Secara apriori, abangan adalah sebutan bagi orang atau kelompok yang tidak beriman secara utuh dan tidak konsisten dalam melaksanakan syariat atau hukum agama. Disebutkan bahwa abangan adalah sebutan untuk golongan penduduk Jawa Muslim yang mempraktikkan Islam dalam versi yang lebih sinkretis bila dibandingkan dengan golongan santri yang lebih ortodoks. (Muchtarom, Zaini. 1988. Santri dan Abangan di Jawa. Jakarta: Inis.)

Istilah ini, yang berasal dari kata bahasa Jawa yang berarti ‘merah’, pertama kali digunakakan oleh Clifford Geertz tetapi saat ini maknanya telah bergeser. Abangan cenderung mengikuti sistem kepercayaan lokal yang disebut adat daripada hukum Islam murni (syariah). (Geertz, Clifford. 1983. Abangan, Santri, Priyayi Dalam Masyarkat Jawa. Jakarta: PT Dunia Pustaka Jaya.)

Benarkah abangan sebagai kelompok yang menolak Islam? Apakah mereka menolak Islam atau hanya menolak pandangan keagamaan yang menafikan makna kebangsaan dan jatidiri suku dan bangsa?

Abangan sebenarnya lebih tepat dikatakan kalangan yang menolak taat pada gerakan pemurnian Islam dan memilih kembali kepada Islam sebagai agama rakyat. Abangan justru mempertahankan Islam yang esoteris dan mistik. Ini terlihat dari upacara-upacara yang dipelihara mereka.
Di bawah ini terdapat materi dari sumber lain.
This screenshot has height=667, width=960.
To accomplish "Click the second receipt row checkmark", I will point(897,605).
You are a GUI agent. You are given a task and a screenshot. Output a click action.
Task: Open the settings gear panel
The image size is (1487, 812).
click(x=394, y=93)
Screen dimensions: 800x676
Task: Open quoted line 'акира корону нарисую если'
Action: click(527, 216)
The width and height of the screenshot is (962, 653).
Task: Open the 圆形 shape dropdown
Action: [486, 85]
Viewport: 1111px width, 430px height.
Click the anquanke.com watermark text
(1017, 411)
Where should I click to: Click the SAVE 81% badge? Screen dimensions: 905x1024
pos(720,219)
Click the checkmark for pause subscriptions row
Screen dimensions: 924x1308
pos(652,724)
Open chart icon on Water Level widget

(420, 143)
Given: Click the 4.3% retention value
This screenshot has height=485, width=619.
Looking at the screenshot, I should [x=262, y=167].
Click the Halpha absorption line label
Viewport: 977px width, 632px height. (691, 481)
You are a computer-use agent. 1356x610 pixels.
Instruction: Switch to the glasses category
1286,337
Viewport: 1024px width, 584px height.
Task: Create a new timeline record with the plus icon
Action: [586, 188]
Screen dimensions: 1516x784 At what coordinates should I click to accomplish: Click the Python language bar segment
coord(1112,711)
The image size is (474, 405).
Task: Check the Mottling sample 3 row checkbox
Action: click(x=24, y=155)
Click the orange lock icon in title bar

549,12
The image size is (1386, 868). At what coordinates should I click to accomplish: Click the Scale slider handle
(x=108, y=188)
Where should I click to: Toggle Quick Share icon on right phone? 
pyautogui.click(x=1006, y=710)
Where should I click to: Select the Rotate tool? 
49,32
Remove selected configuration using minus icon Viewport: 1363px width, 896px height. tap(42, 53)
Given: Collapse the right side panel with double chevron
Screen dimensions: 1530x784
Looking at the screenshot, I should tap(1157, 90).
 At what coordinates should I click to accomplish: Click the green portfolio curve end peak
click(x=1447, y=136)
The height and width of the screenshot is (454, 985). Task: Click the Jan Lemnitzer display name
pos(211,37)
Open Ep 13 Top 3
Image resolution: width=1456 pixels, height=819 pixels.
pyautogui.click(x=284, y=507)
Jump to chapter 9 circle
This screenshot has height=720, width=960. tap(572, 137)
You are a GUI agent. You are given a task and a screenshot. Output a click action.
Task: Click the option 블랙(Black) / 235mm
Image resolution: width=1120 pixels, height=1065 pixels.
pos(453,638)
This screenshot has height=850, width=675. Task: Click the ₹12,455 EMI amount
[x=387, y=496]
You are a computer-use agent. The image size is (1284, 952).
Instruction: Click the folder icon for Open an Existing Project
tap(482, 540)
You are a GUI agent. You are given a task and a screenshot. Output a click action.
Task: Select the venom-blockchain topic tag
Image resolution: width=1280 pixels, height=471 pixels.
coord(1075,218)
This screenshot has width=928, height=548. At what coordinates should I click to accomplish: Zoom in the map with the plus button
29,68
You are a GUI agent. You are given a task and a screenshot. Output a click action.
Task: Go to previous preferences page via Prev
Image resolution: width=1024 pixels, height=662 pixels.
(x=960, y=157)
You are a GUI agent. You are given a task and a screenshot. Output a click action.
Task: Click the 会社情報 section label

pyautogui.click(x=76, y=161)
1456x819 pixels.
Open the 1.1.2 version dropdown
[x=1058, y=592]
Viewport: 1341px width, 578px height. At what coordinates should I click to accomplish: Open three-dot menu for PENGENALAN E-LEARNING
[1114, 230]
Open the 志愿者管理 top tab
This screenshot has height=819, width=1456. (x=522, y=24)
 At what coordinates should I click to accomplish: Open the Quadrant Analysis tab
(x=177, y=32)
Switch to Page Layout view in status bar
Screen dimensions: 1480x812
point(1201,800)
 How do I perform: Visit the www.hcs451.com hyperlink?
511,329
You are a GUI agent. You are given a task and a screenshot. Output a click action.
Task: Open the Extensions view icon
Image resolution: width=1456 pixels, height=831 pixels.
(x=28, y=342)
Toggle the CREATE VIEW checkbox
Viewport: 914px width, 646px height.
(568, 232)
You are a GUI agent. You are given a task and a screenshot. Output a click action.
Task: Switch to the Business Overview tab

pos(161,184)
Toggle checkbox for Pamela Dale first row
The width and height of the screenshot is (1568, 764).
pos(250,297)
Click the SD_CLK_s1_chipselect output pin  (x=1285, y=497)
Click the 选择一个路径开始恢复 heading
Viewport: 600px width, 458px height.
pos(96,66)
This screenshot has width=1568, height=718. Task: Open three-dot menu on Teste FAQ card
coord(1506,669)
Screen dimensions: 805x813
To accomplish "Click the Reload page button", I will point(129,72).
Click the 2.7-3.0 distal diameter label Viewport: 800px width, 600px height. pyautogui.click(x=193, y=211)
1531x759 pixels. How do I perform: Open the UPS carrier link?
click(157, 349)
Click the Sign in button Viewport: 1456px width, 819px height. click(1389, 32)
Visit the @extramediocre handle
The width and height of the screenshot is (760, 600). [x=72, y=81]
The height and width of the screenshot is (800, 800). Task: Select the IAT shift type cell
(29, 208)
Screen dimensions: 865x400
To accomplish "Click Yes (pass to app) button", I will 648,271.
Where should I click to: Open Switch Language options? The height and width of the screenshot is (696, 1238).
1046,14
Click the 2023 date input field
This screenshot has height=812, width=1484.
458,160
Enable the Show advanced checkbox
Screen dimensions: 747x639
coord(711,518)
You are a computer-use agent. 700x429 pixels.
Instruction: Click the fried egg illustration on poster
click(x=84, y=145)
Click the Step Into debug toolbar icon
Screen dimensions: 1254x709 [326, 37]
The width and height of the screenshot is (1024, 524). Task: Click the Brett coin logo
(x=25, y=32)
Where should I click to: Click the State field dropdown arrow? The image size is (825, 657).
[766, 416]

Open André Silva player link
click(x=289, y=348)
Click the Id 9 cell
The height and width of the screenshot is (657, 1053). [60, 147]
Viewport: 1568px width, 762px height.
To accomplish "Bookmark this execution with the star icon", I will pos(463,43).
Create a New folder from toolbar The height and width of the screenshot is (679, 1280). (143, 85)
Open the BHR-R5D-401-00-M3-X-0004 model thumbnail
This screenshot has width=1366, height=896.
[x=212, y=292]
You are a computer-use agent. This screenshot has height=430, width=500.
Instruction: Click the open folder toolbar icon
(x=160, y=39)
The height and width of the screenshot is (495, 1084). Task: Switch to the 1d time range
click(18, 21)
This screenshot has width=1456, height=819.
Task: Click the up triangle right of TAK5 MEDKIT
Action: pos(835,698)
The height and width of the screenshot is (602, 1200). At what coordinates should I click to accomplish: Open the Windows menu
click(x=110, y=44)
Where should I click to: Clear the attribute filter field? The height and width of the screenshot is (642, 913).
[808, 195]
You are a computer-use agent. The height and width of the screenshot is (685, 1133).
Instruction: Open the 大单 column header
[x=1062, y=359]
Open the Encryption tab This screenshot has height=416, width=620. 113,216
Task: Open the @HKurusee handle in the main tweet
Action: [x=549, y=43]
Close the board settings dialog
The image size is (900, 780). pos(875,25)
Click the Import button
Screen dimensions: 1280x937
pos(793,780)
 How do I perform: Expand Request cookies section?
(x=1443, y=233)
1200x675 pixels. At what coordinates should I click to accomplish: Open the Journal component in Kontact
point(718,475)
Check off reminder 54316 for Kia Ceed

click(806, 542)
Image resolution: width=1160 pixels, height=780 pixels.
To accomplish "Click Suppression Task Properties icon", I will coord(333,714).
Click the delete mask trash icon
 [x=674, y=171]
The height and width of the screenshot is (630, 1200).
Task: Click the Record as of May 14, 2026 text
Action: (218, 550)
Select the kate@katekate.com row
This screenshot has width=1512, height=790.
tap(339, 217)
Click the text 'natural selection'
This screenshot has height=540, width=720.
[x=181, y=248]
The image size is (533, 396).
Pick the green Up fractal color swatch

Salah satunya adalah slametan yang melambangkan persatuan mistik dan sosial dari orang-orang yang ikut serta dalam slametan itu. Slametan diadakan pada hampir setiap kesempatan, seperti kehamilan, khitanan, kelahiran, perkawinan, kematian, maulid, panen, dan lebaran. Slametan bertujuan mencari keselamatan dalam arti permohonan agar warga tidak terganggu oleh kesulitan alamiah dan gangguan gaib. (Ichtiar Baru van Hoeve, PT. (1993). Ensiklopedi Islam [edisi ke-Cet. 1]. Jakarta: Ichtiar Baru van Hoeve.)

Sementara itu, “pemurnian Islam” adalah jargon andalan kaum salafi dan wahabi dalam melakukan agresi sektarian yang menyasar ritual seperti tawasul, tahlil, salawat, maulid, dan lainnya yang telah menjadi budaya dan tradisi Islam di Nusantara. Karena itulah, abangan seringkali menjadi korban stigmatisasi dan penyesatan kaum wahabi yang berhasil memasuki Nusantara dan meraih hati sebagian kalangan santri dan priyai.

Ada contoh lain yang menarik diperhatikan. Di tengah sengketa wilayah Nagorno-Karabakh antara Azerbaijan dan Armenia, negara tetangga keduanya, Iran, lebih memihak Armenia (yang berpenduduk mayoritas Kristen) daripada Azerbaijan yang penduduknya seagama dan bahkan semazhab dengan Iran (Islam Syiah).

Mengapa demikian?

Ini karena keutuhan dan integritas wilayah dari ancaman asing lebih penting bagi Iran daripada agama dan mazhab. Rezim di Azerbaijan merupakan proksi Israel musuh Iran, sehingga Iran menunjukkan dukungan kepada Armenia saat Azerbaijan menggelar ofensif di wilayah Nagorno-Karabakh. Ofensif Azerbaijan yang merupakan proksi Israel bagi Iran merupakan ancaman terhadap wilayahnya.

Ini menunjukkan tanah (entitas konkret) sebagai tempat hidup bersama lebih mengikat daripada kesamaan agama (entitas abstrak yang seringkali dipersepsi berbeda oleh tiap individu).